Title: Machine Learning for Personalized ClusteringSpeaker: Yisong Yue (Computing and Mathematical Sciences, California Institute of Technology)
Date: Tuesday, October 21
Room: NSH 3305
How would you browse and organize attractions for a potential trip to Paris? How would you organize research articles while conducting a literature review? Such sensemaking tasks are often facilitated via rich user interfaces that enable users to interact more meaningfully with the data. In this talk, I will focus on the problem of learning personalized user models from rich user interactions, and in particular from clustering interactions (i.e., grouping recommended items into clusters). Clustering interactions enable users to express similarity or redundancy between different items, and are a natural way for users to organize and group information. I will describe a new machine learning setting, called collaborative clustering. Analogous to collaborative filtering, in collaborative clustering the goal is to leverage how existing users cluster or group items in order to predict similarity models for other users’ clustering tasks. I will also describe some (very) preliminary work on modeling the full closed-loop interactive clustering setting.

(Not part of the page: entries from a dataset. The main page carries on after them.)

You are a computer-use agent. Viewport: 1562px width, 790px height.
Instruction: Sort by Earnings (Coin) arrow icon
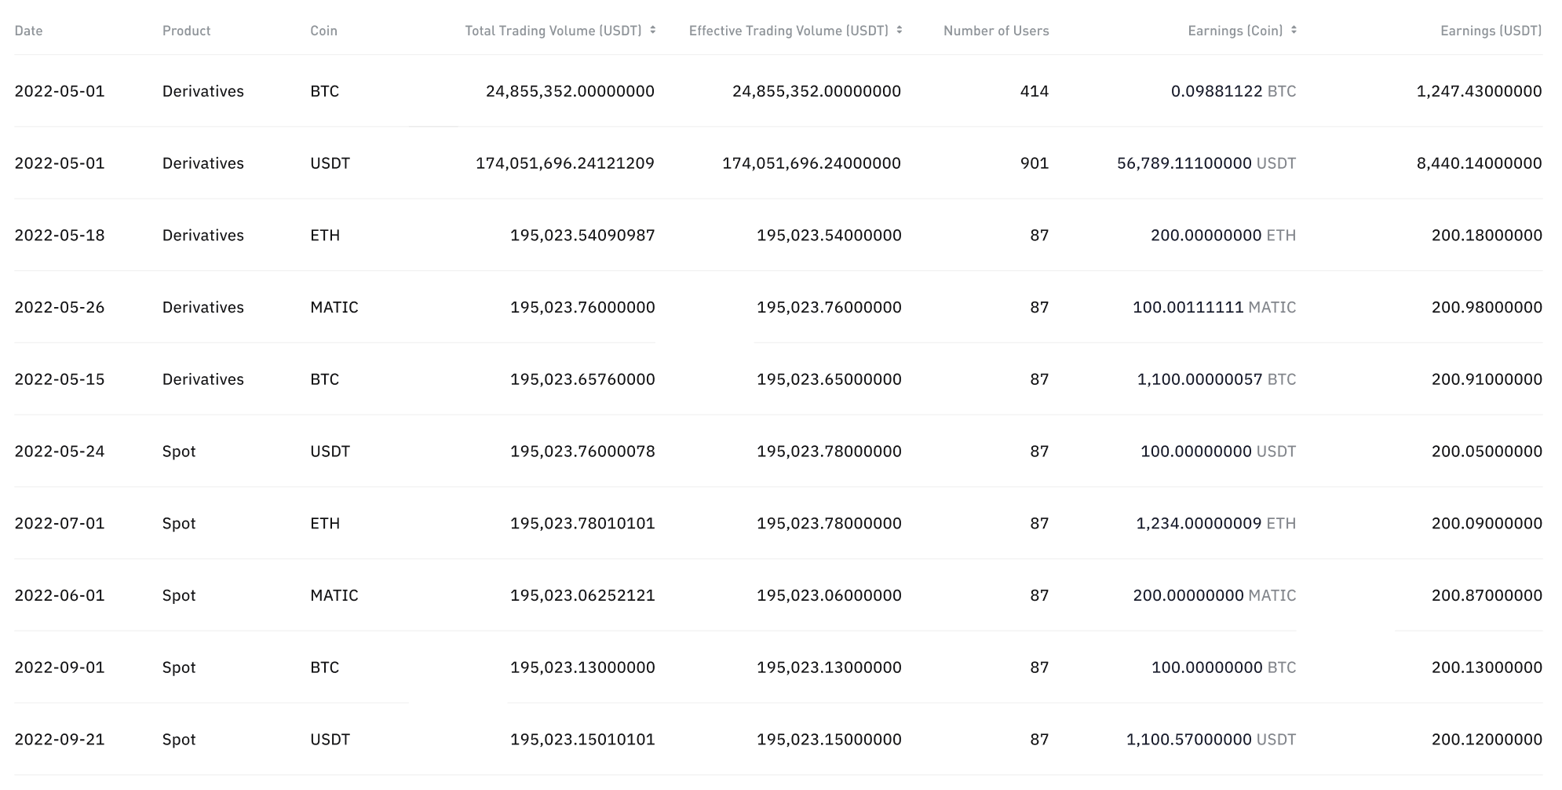click(1294, 30)
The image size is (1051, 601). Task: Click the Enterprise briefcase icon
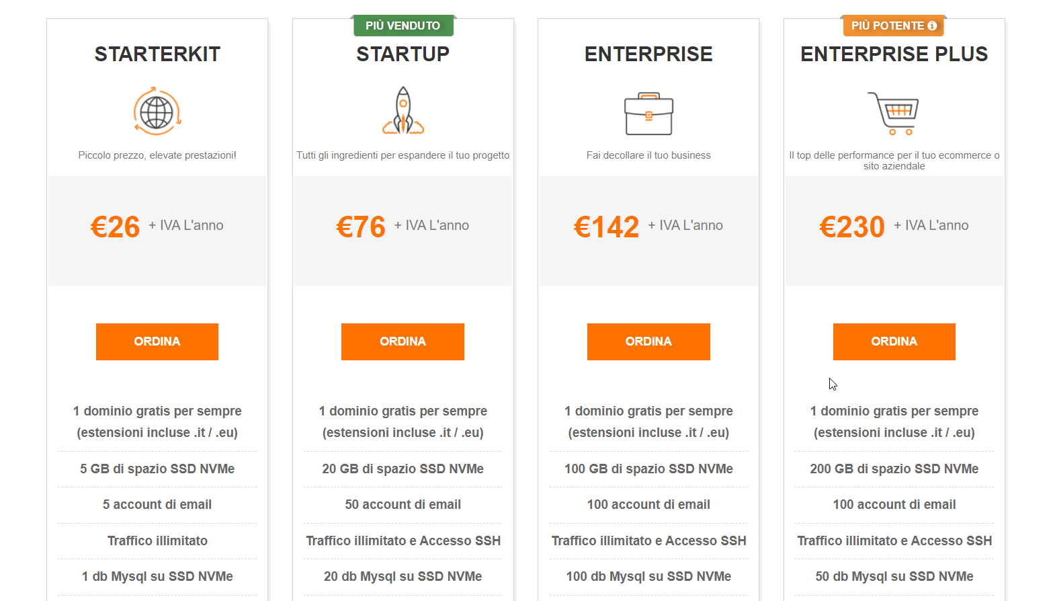(x=648, y=114)
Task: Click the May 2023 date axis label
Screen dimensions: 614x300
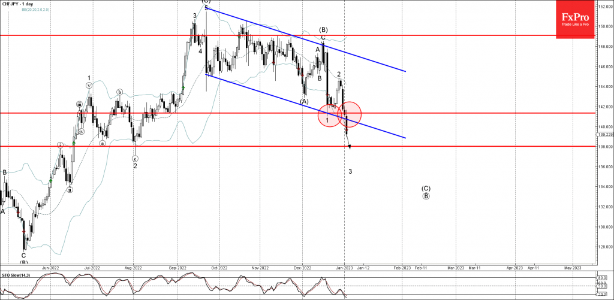Action: coord(573,266)
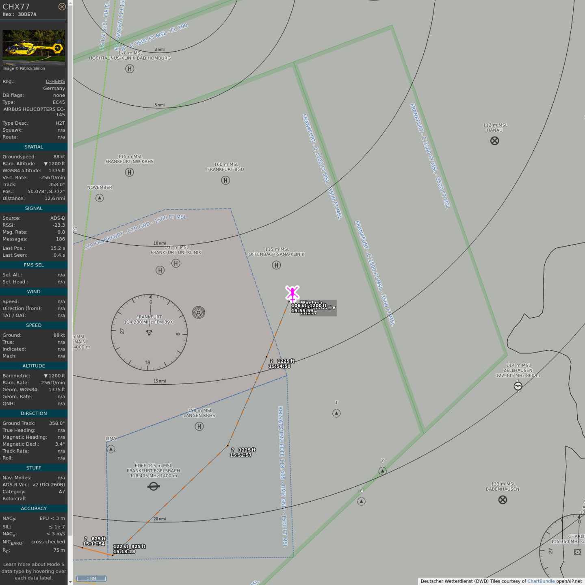This screenshot has height=585, width=585.
Task: Click the 15:52:57 track point marker
Action: [x=228, y=446]
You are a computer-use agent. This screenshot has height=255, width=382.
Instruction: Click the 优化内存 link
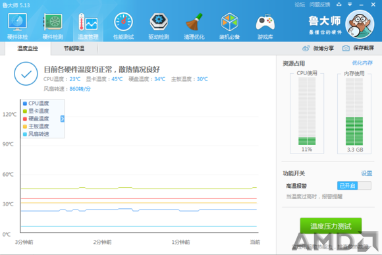point(362,63)
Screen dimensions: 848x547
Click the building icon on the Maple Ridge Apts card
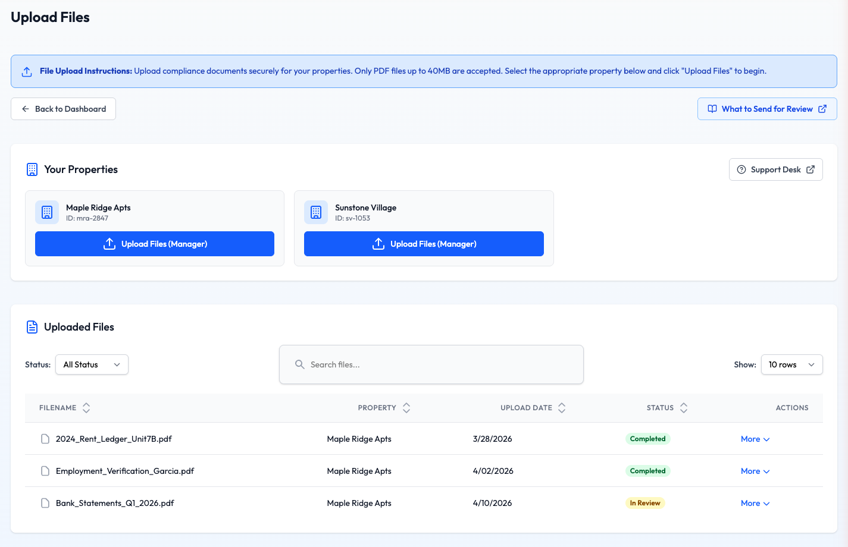coord(47,212)
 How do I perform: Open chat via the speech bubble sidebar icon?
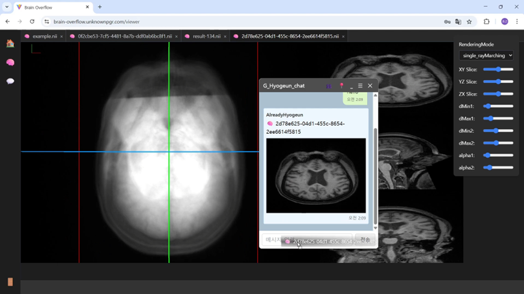[10, 81]
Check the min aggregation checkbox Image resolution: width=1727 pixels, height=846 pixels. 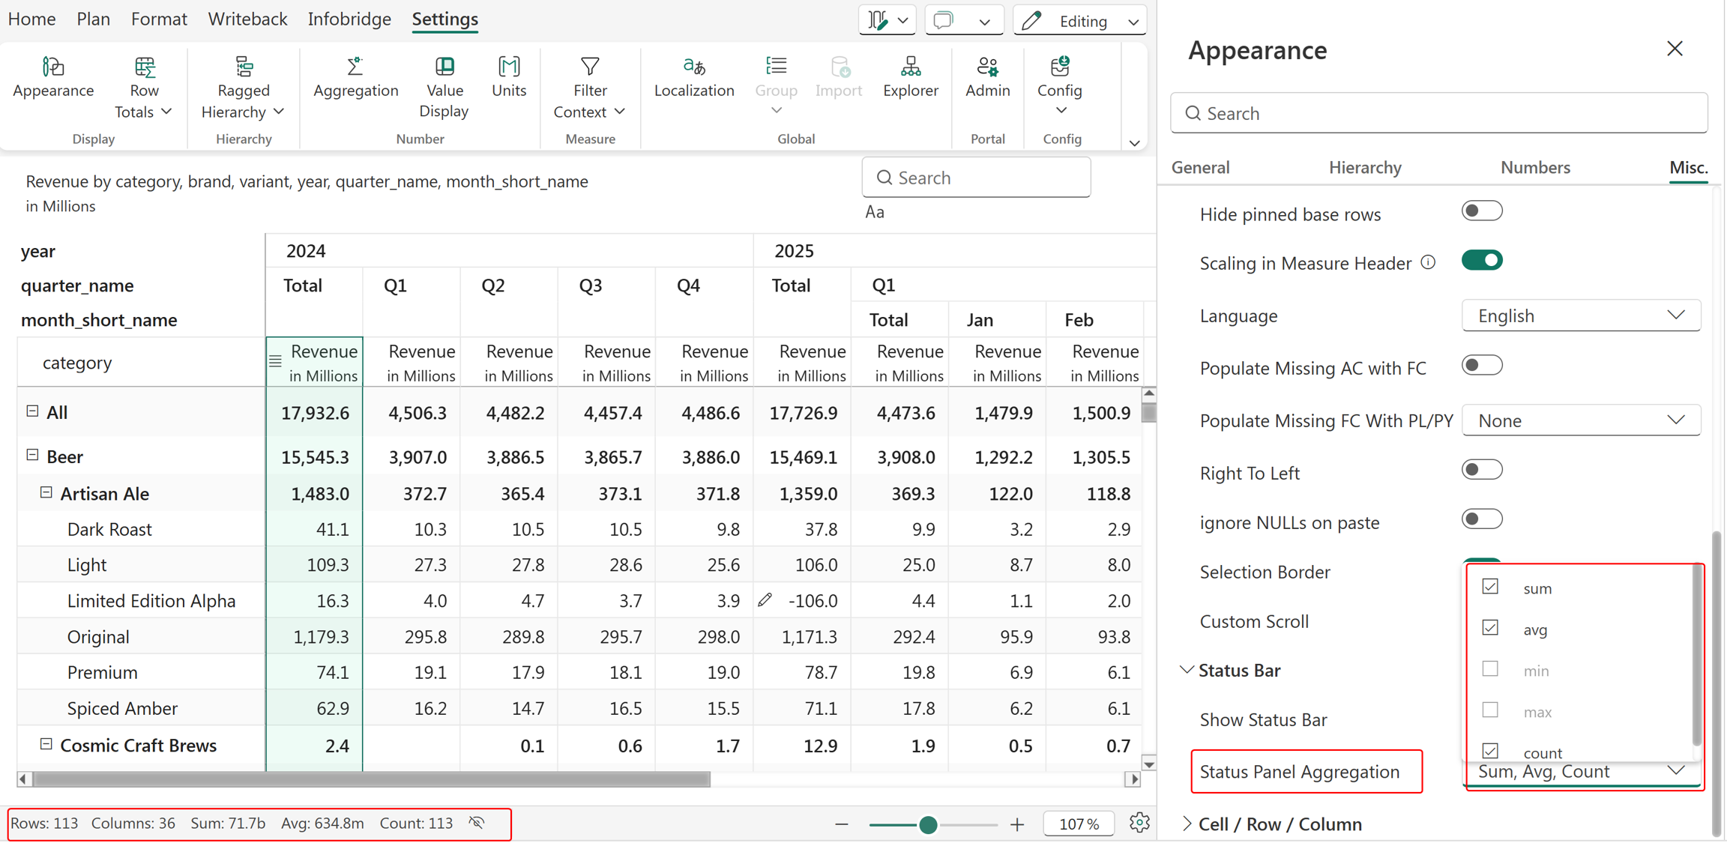tap(1490, 669)
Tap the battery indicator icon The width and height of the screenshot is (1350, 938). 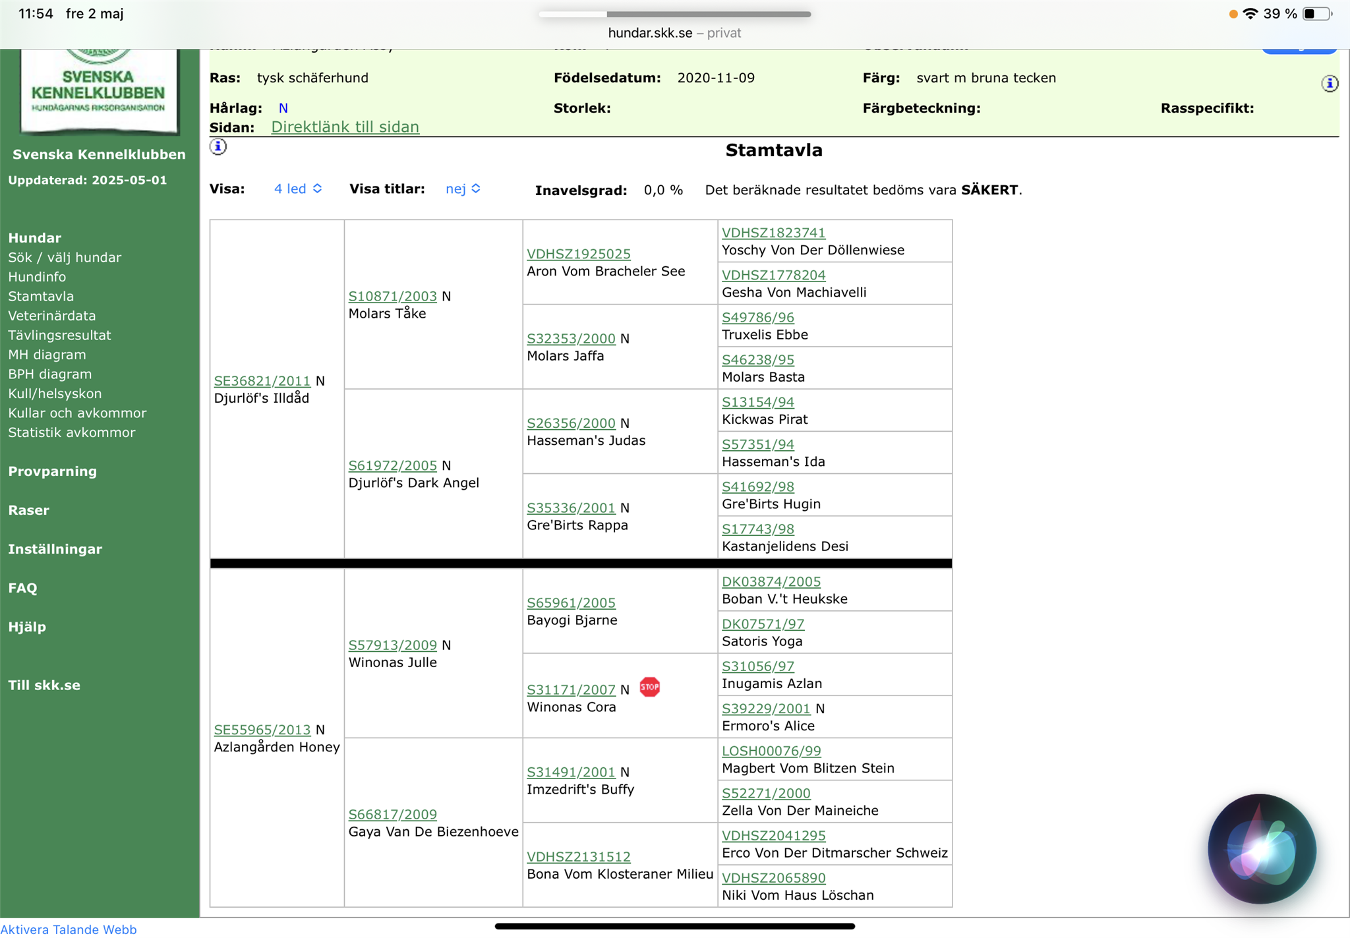[x=1316, y=14]
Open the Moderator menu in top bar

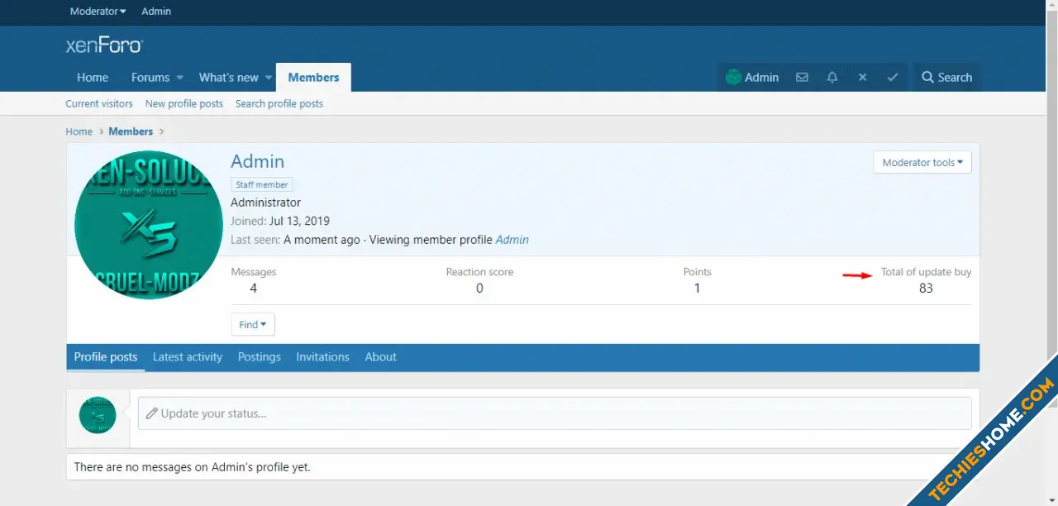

Yisong Yue is an assistant professor in the Computing and Mathematical Sciences Department at the California Institute of Technology. He was previously a research scientist at Disney Research. Before that, he was a postdoctoral researcher in the Machine Learning Department and the iLab at Carnegie Mellon University. He received a Ph.D. from Cornell University and a B.S. from the University of Illinois at Urbana-Champaign. Yisong's research interests lie primarily in the theory and application of statistical machine learning. He is particularly interested in developing novel methods for spatiotemporal reasoning, structured prediction, interactive learning systems, and learning with humans in the loop. In the past, his research has been applied to information retrieval, recommender systems, text classification, learning from rich user interfaces, analyzing implicit human feedback, data-driven animation, sports analytics, policy learning in robotics, and adaptive routing & allocation problems.